万田は小さな冷蔵庫からジョッキとビール瓶のようなものを取り出すと、並々とそれを注ぎ、それを持って卓袱台の元にどっかと座る。
「まあ、お前らも座れ」
万田はそう促しつつ、ビールを一気飲みし、満足そうに「ぷはーっ」と息を吐く。
「ああ、安心しろ。これはビールじゃなくて子供用のビールっぽい炭酸飲料だから」
万田は俺が疑問に思っていることを先回りして言ってくる。俺は色々納得いかないながらも万田の反対側に座り、須藤もそれに続く。
「あの、大家さんは大丈夫なんでしょうか?」
須藤はまだ心配だという風に万田に尋ねる。しかし須藤はもしかしてたとえ相手が年下であろうと敬語を使うのだろうか。いや、単に相手がこの万田だからなのかもしれない。確かに敬語を使いたくなる気持ちは分からんでもない。
「ああ大丈夫大丈夫、いつもの事だから。持病があってね、そのせいでよく倒れるわけ。だからもう休んで管理人業はアタシに任せとけっつってんだけど聞かなくてさあ。ま、流石に今回ので懲りてくれると嬉しいんだがね」
万田は呆れたような口調で喋る。その様子はさながら井戸端会議を繰り広げるおばさんのように見える。まあそんな事は口が裂けても言えないけど。
「まあ……という訳で、だ。今日からこのレンアイ荘の大家はアタシだから。以後よろしく」
そう軽い口調で告げると、万田は服のポケットから小さな箱を取り出すとココアシガレットを取り出してまた咥え始める。これが癖なのだろうか。いや、そんな事よりも。
「おい、お前。今『お前みたいな小学生が大家なんて出来るわけねーだろ』って思っただろ?」
万田は不機嫌さを隠そうともせずに俺に指を指して言う。まあ確かに今そう考えようとしていたところだったが、あんたは人に指を指すなとは教わらなかったのか?という別の疑問が新しく浮かんできた。
「どうやらさっきのアタシの言葉がうまく伝わってなかったようだな……まあいい、じゃあこう言えばどうだ?アタシは『呪い』に罹っている」
俺はそのワードについ反応してしまう。『呪い』、このレンアイ荘に住む人に必ず罹るもの。確かにそれなら彼女にも『呪い』が罹っていて然るべきなのだろうが、その内容はなんだ?
「あ、もしかして」
須藤が何かを察したかのように声を上げる。マズい、俺はまだ分かっていないというのに。
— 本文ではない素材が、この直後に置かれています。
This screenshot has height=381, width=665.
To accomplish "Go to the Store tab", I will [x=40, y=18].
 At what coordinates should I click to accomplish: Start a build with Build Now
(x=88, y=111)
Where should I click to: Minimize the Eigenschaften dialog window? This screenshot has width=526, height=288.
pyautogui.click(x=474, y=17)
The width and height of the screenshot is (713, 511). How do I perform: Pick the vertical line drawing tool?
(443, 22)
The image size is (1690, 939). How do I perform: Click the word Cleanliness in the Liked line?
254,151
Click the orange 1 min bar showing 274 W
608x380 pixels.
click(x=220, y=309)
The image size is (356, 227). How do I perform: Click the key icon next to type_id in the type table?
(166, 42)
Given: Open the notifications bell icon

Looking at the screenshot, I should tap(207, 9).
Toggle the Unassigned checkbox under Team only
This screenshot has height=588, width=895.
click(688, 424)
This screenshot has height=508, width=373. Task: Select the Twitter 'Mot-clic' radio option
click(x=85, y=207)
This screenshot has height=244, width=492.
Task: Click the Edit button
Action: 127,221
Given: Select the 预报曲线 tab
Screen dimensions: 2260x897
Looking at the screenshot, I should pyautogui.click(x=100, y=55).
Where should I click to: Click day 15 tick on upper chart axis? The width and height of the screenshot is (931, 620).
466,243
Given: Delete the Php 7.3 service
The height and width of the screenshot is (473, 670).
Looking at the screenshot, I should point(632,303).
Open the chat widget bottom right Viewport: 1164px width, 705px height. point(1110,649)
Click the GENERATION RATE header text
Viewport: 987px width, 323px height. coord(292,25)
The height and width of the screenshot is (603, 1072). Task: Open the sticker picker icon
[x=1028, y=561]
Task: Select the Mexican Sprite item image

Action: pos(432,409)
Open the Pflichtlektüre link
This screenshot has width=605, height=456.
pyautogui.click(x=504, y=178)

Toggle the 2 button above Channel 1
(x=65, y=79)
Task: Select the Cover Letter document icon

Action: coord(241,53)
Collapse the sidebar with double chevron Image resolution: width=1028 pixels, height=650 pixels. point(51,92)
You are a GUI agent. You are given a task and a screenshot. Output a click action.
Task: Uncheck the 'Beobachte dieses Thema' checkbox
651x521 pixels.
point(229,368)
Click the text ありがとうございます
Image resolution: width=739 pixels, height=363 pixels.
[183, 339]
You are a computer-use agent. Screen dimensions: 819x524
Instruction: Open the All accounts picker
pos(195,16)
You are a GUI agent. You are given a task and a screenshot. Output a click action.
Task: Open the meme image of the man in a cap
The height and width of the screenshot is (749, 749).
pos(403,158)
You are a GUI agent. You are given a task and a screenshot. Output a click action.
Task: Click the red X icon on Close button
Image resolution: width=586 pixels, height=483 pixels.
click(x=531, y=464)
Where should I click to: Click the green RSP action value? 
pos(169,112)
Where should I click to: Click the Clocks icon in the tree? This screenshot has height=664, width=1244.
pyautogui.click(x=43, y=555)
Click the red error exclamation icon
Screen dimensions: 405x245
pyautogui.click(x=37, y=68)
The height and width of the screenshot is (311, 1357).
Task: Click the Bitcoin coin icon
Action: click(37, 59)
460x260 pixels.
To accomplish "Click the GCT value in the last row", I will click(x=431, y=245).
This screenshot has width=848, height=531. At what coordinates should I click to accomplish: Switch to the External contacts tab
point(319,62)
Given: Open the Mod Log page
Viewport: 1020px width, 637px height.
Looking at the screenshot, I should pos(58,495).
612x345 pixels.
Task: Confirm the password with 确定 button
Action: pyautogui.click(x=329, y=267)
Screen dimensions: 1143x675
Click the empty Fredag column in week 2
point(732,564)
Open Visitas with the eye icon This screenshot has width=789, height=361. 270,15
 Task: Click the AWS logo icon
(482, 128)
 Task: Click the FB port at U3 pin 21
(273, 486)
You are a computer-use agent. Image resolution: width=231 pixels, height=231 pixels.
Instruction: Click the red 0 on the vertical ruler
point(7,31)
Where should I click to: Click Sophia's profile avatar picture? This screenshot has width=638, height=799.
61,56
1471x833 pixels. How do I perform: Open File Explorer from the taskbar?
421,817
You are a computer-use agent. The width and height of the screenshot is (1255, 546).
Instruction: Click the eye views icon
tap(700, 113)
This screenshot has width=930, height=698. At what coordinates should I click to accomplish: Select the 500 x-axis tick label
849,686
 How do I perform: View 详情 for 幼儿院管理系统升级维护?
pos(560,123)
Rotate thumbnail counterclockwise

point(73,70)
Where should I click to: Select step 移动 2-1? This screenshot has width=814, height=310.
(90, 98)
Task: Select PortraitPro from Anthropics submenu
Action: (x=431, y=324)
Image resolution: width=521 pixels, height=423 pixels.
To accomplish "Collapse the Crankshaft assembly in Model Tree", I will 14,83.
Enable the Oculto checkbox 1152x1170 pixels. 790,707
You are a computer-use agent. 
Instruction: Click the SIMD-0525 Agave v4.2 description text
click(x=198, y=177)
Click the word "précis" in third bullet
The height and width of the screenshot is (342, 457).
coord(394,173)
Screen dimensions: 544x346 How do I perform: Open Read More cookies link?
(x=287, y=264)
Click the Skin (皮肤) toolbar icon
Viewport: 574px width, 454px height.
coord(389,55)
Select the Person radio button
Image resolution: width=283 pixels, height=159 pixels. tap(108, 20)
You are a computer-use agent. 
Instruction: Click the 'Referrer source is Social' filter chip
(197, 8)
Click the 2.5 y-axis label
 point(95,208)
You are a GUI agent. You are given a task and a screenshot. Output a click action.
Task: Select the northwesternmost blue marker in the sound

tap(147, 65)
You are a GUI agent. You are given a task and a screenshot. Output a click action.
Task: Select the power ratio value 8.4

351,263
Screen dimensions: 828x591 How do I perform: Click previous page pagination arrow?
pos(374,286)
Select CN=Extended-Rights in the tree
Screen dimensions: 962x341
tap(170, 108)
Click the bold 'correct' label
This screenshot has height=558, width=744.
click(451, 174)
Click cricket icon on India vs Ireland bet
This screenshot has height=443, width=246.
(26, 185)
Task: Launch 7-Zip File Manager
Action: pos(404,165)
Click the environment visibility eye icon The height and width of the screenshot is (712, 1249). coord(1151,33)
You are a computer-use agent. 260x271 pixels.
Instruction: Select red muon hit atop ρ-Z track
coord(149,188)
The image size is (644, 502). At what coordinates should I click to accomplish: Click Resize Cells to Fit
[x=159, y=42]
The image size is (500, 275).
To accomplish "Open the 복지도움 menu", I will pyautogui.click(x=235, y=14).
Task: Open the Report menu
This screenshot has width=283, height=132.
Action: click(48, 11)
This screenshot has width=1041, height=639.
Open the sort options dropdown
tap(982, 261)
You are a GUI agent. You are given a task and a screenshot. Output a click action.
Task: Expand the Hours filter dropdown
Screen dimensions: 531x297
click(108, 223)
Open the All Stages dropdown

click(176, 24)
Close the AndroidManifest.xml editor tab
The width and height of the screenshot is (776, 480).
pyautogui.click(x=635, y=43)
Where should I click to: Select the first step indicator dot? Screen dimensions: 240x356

「どうやらそっちの男はまだ分かっていないようだが、まあいい、答え合わせだ。アタシはね『成長を止められる呪い』に罹っているんだよ。これで分かったろう?アタシは十二歳で成長を止められた。でも、ちゃんと成長し続けていればもう二十歳なんだよ」
そこまで言われてようやく俺にも分かった。大人ぶりたいだけのガキかと思い込んでいたけど……実際は本当に年上だったということか。それにしても……まさか八年も成長を止められ続けているのか。俺は途端に恐ろしくなった。俺も今は気付いていないだけで成長を止まられてしまっていたら……なんて冗談じゃない。
「そ、それは大変でしたね」
「ふん、同情はいらないさ。アタシは別に今の身体も嫌いじゃないし。ま、煙草も吸えないわビールも飲めないわってのは厄介だけどな。それに、あんただって何かの呪いに罹ってるんだろう?なら、『同族』同士仲良くしようや」
「は、はい……そうですね。これから宜しくお願いします。大家さん」
須藤は丁寧に頭を下げる。俺も慌てて「宜しくお願いします」とだけ言って頭を下げた。
「よせって、照れるからさあ」
万田さんは本当に照れているようで、顔を少し紅潮させて顔を上げるように促した。俺はやっと見た目相応の表情を見ることが出来た気がする。
「あ、そうそう。最後にこれを伝えとかないとな」
万田は思い出したように言うと、床に散乱していた書類の内の一枚を掴んで卓袱台の上に乱暴に置いた。それはいかにも手作り感満載なチラシが置かれていた。チラシの中央には鍋と肉と卵の絵が描かれており、上の方には『すき焼きパーティー開催!!』と書かれている。
「……これは?」
「見て分からないか?すき焼きだよ、す・き・や・き。アタシの大家就任記念パーティー。明日の晩やるから。500円用意して来いよ。ちな、住人は全員強制参加だから」
万田はまさに悪ガキのようにニッと満面の笑みを浮かべて言う。ああ、自分の歓迎パーティーなのに金を取るんだな……などと思いつつ、これからこの人に振り回されて生活していくという事実に大きなため息を吐いた。